INTOXICAÇÃO POR DIQUAT

Rita Faria

Resumen


O paraquat e o diquat são herbicidas de contacto do grupo dos bipiridilos, utilizados largamente para controlo de ervas daninhas. A importância deste grupo de herbicidas reside na sua utilização frequente para fins suicidas e pela inexistência de antídoto ou tratamento médico específico. O envenenamento com diquat é muito menos comum que com o paraquat e por isso existem poucos casos descritos na literatura. A dose letal de ambos é sobreponível, contudo o diquat é considerado menos tóxico devido ao menor dano pulmonar.
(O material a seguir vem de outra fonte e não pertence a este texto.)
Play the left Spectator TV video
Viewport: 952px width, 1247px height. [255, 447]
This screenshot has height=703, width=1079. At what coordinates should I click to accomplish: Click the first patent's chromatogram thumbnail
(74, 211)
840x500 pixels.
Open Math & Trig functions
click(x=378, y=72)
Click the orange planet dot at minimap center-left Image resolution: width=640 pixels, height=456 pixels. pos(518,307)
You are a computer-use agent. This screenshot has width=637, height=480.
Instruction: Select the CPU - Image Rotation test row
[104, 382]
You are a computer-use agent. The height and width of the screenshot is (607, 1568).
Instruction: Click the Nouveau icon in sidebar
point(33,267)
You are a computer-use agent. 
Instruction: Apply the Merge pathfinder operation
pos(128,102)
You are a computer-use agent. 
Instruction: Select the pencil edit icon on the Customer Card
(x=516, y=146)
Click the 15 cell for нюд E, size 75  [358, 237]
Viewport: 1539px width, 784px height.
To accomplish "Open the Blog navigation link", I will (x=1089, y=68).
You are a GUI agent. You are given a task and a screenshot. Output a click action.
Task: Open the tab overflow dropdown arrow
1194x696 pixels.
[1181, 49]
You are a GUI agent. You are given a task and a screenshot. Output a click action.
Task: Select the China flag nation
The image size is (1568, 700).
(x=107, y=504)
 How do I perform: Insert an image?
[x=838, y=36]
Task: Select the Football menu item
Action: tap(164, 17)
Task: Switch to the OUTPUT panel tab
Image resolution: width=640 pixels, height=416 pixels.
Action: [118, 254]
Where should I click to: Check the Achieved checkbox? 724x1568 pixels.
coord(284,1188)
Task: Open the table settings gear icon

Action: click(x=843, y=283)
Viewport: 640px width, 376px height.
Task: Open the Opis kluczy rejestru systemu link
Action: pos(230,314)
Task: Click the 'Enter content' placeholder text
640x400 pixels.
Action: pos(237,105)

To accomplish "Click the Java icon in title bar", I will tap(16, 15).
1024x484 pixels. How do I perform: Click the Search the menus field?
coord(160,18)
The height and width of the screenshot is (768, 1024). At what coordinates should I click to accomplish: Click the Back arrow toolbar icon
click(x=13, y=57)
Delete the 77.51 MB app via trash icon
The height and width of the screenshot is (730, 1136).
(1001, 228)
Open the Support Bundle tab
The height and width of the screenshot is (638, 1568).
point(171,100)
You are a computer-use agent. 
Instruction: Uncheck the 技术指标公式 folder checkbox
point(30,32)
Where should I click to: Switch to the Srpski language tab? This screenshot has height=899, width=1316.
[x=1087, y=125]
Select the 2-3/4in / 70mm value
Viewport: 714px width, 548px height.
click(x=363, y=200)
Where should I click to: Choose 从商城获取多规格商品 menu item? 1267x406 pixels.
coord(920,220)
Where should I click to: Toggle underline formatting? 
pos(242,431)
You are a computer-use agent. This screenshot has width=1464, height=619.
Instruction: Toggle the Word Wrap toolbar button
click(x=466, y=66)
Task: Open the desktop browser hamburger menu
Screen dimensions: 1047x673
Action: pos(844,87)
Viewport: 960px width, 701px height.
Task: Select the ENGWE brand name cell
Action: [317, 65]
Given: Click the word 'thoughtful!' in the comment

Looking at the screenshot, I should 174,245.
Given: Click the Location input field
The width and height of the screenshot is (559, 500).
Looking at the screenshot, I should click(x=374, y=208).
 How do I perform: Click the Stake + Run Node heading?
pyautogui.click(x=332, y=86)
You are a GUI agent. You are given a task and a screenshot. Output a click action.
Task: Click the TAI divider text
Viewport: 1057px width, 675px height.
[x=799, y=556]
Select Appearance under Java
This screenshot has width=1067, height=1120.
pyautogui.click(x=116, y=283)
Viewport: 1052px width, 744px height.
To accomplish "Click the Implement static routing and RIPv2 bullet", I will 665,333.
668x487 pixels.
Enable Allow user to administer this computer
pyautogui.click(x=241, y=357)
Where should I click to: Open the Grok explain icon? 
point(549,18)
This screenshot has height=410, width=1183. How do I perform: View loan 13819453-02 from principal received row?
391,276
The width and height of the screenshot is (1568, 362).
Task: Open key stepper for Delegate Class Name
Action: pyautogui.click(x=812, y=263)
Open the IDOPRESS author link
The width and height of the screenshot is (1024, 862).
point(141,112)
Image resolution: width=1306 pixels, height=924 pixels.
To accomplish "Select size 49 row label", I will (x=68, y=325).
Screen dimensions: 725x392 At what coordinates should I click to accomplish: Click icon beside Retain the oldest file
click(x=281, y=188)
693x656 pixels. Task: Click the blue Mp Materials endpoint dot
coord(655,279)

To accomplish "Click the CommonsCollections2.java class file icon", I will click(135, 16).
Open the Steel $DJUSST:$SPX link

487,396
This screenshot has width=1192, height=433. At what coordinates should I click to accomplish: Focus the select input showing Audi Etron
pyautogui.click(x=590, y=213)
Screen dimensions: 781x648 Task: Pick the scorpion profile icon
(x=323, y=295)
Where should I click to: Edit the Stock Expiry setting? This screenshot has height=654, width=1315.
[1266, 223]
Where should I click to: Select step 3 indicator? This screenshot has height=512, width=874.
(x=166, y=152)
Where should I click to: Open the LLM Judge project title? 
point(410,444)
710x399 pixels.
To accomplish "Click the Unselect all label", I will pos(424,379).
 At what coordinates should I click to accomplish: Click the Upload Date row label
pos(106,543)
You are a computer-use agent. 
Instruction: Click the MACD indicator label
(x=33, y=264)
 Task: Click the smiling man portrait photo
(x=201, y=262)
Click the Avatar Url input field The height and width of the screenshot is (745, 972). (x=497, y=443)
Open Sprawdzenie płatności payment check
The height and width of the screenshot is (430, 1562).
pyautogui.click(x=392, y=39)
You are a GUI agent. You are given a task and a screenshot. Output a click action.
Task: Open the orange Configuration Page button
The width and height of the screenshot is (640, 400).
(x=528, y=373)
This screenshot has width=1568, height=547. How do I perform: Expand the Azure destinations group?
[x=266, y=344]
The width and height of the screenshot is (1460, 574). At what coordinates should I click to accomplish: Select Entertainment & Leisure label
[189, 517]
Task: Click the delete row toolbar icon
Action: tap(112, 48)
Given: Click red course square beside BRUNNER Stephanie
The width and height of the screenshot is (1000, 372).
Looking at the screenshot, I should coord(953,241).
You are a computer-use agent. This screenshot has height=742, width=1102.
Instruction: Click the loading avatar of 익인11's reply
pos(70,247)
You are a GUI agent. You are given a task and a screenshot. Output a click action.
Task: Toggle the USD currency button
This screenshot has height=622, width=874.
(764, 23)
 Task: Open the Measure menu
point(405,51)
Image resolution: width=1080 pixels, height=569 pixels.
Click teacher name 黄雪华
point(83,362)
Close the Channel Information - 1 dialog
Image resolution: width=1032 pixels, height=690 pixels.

Por outro lado, o diquat tem efeitos tóxicos graves sobre o sistema nervoso central. Por este motivo os sinais de neurotoxicidade pelo diquat são os mais relevantes e incluem sinais de Parkinsonismo. O rim é a principal via excretora do diquat e a necrose tubular aguda é a lesão tipicamente identificada. A sobrevida depende de dois fatores: a concentração da substância no plasma e o tempo após a ingestão. O tratamento centra-se em três pontos essenciais: prevenção da absorção, rápida excreção e modificação dos efeitos tecidulares. A hemoperfusão é mais eficaz na clearance do diquat do que a hemodiálise e a sua utilização nas primeiras 12 horas de intoxicação pode reduzir a mortalidade.